Who knew that more U.S. soldiers died fighting Indians in Florida than in the entire Indian wars west of the Mississippi, including Custer’s Last Stand? The Seminole Wars, conducted in stages over a period of 30 years was, writes the author, “the bloodiest conflict the United States fought during the nineteenth century,” including the War of 1812.
In the phase known as the Second Seminole War, 1500 American soldiers, most of them Irish immigrants, died serving the notion that Florida was being cleansed of its Indian population in order to attract settlers and prepare Florida for statehood. Untold numbers of Seminoles and escaped black slaves that lived in harmony with them were slaughtered. Hunting the Indians was sport. Captured warriors had a bounty of $500, squaws were $250 and $100 was given for Seminole children.

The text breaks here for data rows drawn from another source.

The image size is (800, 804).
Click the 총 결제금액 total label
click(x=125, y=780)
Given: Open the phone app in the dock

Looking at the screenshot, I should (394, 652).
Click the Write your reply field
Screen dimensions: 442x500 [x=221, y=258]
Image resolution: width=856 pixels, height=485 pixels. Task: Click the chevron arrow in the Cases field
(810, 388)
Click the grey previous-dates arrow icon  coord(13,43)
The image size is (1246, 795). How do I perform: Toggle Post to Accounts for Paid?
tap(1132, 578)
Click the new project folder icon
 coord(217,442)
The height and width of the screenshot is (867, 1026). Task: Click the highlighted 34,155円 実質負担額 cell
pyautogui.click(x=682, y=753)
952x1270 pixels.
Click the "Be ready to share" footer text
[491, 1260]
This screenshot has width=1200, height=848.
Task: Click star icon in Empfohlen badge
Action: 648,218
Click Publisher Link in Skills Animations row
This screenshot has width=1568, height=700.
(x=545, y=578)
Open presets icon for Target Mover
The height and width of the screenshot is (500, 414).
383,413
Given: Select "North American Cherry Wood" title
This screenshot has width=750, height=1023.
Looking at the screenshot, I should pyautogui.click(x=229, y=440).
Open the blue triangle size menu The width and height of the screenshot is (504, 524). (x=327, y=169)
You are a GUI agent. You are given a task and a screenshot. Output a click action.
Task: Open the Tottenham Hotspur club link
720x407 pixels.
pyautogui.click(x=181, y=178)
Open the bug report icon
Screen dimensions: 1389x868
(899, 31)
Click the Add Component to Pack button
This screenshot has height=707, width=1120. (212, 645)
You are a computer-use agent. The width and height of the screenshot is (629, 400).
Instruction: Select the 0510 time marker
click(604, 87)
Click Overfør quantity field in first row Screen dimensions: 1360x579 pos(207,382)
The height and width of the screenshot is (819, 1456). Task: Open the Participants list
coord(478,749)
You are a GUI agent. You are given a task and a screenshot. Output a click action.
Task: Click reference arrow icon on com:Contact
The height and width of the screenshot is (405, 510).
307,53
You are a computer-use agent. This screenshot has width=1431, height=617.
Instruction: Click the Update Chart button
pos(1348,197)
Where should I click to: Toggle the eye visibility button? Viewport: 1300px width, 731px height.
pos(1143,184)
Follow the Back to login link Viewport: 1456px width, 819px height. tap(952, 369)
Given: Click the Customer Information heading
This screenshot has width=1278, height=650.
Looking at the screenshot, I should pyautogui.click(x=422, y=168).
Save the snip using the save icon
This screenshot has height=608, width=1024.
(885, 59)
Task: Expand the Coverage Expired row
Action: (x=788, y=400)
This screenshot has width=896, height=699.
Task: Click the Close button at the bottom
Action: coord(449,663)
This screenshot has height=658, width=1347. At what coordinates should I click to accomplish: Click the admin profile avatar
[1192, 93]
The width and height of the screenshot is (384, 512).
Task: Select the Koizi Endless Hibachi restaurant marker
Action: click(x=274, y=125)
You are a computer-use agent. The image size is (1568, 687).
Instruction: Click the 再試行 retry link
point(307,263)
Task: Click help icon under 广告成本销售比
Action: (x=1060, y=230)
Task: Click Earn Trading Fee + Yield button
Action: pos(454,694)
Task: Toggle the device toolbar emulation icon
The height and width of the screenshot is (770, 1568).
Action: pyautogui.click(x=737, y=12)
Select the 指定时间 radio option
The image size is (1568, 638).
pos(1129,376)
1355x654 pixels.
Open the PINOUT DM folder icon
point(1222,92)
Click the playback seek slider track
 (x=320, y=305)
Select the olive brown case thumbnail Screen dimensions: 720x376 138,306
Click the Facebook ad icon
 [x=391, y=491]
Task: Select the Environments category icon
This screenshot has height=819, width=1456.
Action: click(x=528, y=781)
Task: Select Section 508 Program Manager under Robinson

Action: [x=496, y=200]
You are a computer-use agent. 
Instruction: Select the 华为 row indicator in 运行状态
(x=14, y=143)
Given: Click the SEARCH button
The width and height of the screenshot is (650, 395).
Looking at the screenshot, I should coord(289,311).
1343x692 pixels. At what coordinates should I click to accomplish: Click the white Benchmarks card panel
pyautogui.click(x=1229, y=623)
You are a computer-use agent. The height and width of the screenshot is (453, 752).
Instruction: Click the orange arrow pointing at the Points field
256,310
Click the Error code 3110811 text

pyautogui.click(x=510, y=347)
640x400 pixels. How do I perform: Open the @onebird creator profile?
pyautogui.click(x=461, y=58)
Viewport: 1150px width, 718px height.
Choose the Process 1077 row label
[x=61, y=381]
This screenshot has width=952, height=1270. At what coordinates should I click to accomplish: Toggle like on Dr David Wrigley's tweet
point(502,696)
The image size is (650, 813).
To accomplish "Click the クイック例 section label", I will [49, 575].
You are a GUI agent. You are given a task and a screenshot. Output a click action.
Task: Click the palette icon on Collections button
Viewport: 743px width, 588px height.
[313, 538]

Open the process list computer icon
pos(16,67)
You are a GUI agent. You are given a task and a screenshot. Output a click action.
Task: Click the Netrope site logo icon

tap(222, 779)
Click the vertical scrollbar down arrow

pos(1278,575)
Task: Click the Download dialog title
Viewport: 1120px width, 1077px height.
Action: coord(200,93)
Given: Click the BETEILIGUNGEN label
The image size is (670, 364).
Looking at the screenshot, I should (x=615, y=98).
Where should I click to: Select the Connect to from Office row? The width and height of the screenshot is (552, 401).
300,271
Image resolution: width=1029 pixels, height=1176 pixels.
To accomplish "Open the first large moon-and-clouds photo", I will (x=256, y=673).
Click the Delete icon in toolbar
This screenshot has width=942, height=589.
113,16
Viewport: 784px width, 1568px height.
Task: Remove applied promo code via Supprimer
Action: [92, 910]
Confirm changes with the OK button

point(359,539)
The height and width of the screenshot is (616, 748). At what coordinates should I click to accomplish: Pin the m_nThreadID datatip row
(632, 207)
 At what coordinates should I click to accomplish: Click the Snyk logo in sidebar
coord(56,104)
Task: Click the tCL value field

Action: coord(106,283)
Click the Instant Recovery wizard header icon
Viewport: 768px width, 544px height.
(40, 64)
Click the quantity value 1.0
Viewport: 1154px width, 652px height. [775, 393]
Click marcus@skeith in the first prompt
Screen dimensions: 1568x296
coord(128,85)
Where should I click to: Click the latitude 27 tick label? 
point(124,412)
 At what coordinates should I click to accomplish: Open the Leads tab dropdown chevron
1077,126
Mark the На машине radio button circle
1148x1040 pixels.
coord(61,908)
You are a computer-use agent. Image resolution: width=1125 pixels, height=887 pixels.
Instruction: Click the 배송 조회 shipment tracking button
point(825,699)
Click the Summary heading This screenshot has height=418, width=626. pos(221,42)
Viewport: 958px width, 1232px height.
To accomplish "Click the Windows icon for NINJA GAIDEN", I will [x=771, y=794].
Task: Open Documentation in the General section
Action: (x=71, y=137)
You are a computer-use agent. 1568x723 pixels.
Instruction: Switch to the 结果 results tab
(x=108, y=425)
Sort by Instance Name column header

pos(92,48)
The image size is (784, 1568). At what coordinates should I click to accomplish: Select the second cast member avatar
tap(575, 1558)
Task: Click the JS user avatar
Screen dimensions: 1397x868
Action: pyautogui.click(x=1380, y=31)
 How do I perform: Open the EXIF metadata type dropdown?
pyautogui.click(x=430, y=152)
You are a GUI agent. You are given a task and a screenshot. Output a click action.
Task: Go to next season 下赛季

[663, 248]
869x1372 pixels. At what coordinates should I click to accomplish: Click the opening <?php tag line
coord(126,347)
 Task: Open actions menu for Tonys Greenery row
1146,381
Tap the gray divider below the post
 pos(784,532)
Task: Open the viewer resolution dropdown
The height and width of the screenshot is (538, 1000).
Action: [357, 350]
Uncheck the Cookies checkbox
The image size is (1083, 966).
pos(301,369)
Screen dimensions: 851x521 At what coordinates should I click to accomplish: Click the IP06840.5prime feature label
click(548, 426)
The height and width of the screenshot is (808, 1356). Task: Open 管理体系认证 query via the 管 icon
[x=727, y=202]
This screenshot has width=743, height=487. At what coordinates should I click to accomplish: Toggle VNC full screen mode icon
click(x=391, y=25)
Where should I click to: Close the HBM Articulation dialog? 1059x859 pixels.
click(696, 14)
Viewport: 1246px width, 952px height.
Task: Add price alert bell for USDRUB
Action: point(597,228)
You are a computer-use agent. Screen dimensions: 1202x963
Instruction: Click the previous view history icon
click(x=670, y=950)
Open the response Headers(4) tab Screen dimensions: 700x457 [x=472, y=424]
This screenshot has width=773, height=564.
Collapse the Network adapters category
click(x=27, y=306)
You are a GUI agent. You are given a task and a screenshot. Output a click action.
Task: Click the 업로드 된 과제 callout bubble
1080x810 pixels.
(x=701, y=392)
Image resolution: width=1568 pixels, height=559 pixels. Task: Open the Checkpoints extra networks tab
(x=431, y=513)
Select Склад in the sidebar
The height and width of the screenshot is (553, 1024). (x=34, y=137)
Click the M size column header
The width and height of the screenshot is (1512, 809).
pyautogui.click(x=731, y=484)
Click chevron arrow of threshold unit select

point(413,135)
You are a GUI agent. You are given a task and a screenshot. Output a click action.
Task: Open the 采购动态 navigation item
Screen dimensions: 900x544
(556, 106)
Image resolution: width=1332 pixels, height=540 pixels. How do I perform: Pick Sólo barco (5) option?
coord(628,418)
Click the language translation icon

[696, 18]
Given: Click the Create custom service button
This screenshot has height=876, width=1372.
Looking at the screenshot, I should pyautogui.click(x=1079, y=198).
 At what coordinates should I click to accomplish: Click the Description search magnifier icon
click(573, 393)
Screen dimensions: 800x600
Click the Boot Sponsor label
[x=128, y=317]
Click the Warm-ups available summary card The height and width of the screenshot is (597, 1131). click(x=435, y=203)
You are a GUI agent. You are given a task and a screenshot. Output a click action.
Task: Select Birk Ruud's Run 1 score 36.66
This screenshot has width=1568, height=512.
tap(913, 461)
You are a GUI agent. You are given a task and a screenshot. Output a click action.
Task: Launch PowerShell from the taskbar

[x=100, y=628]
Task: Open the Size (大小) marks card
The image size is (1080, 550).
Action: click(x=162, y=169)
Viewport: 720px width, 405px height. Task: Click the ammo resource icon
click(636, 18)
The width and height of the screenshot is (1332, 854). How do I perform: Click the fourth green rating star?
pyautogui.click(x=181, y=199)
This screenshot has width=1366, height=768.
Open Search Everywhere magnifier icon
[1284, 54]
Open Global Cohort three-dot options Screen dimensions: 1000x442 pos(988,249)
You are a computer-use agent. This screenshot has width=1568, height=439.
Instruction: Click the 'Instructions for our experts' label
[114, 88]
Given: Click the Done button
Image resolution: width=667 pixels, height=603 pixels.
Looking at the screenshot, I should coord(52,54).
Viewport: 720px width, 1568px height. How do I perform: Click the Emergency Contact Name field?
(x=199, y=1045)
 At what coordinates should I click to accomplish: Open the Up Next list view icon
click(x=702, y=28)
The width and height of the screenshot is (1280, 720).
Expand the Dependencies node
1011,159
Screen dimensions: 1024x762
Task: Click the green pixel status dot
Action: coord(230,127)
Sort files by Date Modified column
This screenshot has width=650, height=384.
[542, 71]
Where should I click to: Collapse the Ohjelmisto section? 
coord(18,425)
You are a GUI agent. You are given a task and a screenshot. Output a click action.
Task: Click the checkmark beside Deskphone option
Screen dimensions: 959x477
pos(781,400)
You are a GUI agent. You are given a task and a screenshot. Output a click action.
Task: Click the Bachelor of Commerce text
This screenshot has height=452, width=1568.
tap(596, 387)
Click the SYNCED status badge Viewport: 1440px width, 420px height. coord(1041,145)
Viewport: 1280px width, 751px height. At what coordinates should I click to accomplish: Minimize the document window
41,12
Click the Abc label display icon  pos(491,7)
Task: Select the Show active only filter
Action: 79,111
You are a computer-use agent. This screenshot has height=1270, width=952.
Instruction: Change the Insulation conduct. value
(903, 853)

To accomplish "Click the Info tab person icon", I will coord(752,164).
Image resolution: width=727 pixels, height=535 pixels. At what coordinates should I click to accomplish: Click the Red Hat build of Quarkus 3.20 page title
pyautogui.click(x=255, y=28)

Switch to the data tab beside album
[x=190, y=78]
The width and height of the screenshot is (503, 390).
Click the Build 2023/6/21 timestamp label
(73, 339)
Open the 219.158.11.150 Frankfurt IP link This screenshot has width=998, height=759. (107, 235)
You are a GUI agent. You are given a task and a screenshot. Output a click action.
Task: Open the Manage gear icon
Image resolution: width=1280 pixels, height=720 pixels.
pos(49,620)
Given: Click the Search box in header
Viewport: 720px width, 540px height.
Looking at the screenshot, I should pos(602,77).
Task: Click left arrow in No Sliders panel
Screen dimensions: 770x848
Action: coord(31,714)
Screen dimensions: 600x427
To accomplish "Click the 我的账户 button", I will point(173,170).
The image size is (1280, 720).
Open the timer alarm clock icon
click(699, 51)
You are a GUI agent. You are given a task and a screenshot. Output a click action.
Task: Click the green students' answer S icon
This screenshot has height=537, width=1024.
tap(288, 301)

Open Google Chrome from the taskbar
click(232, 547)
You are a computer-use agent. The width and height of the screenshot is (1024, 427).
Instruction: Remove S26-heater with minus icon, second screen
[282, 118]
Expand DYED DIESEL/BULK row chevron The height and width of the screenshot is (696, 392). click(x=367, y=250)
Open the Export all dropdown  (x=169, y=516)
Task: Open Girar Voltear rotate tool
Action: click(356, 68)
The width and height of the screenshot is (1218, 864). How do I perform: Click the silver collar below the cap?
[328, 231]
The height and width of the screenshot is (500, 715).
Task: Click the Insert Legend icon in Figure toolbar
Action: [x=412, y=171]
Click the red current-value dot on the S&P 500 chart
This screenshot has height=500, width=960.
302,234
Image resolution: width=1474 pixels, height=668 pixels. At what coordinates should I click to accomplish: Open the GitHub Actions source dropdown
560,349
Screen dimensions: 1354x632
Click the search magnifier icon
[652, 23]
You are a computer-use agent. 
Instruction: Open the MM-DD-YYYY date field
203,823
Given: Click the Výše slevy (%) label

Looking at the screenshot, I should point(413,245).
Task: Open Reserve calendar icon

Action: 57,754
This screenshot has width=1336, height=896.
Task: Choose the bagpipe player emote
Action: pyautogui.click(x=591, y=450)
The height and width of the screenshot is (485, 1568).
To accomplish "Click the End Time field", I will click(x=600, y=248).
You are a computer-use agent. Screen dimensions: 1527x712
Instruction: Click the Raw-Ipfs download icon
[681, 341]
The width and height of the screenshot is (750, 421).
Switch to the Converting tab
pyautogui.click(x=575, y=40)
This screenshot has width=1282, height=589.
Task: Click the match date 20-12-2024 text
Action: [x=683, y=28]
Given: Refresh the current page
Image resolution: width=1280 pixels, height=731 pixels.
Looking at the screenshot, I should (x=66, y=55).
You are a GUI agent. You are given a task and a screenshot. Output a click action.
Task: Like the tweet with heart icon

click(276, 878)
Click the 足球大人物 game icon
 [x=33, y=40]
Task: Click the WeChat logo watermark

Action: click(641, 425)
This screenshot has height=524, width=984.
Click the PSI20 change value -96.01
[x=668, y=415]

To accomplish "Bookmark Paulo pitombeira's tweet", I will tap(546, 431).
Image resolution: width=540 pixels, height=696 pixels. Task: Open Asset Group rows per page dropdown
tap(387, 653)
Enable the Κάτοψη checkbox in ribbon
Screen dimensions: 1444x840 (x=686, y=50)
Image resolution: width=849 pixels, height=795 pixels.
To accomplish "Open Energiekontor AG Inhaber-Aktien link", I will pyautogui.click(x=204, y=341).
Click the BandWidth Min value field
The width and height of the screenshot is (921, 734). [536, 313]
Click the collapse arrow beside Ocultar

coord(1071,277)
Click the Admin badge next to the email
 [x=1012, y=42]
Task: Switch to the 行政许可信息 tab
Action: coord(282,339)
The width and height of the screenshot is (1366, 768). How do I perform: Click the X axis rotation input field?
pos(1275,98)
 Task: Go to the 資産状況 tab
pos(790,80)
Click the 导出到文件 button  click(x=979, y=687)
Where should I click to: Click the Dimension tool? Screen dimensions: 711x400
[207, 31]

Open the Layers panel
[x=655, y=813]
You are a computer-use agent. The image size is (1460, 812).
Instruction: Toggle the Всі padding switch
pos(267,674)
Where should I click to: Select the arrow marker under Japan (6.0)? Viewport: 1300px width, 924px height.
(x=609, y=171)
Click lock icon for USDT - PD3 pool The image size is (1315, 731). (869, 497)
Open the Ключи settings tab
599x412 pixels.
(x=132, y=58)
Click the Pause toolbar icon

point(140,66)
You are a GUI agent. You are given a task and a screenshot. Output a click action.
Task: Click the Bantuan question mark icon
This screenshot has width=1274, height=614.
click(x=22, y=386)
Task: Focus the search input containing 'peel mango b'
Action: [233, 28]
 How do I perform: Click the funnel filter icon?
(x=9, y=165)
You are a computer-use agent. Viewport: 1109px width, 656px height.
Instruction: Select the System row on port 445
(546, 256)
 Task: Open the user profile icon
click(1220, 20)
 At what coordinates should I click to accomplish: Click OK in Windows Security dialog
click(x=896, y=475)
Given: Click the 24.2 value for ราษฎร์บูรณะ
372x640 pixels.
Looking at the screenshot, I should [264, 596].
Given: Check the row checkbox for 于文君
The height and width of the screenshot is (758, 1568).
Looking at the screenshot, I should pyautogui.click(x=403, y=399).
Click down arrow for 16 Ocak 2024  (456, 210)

Florida’s white civilian population made money provisioning the militias. The Seminole Wars, portrayed as part of white man’s noble quest to “civilize” the country was, says the author, Florida’s “crucible of dishonor.”
In more recent history, Florida’s pivotal role as a swing state in presidential elections has focused national attention on Florida’s beleaguered relationship with its voting public: discounted votes due to hanging chads, faulty voting machines, and politically motivated purges of voter roles.
But the most egregious example of voter disenfranchisement occurs in the Magic Kingdom.
Mr. Allman tells how the Disney corporation managed to maneuver state laws to create two phantom “cities” named for artificial reservoirs Disney engineers created by obstructing the area’s natural water flow. Disney’s lawyers then manipulated to strip each “city” of independence by mandating conformity to “plans, programs, resolutions and other actions adopted or undertaken by the board of supervisors for the District,” thus assuring Disney corporate control.
Moreover, the law Disney lawyers wrote required that each candidate for office in these “cities” must be the owner or trustee of property situated in the city in order to be eligible to hold the office of councilman—who in reality are just ciphers for the Disney corporation. Imposing a property qualification for public office contradicted the Florida constitution as well as the U.S. Constitution.
A legal challenge was made, but the Florida Supreme Court sided with Disney because of the perceived benefit of Disney to the state.
Mr. Allman pricks that mythology balloon, too. Disney World opened for business in 1971. A decade later a student at Rollins College in Winter Park, a municipality adjacent to the City of Orlando, conducted an investigation published as The Disney World Effect. “From 1970 to 1980, the wage level for the three-county area decreased by six percent, per capital expenditures on public services, including education and health declined, crime rose and orange production, once the mainstay of the area, declined to virtually nothing.”
So much for Disney enriching the state.
Tuck this book in your bag, and you’ll find the real Florida far more intriguing and complex than the one invented for tourists and fortune seekers.
Thank you, T. D. Allman, for so cogently revealing Florida’s ignoble past chicanery, ethnic cleansing of the Seminoles, as well as its inbred and continuing racism and disenfranchisement of its citizens.
Reading this book shatters nearly every myth about Florida and leads to a better understanding of why the Sunshine State continues to grab headlines and affect national and even international politics.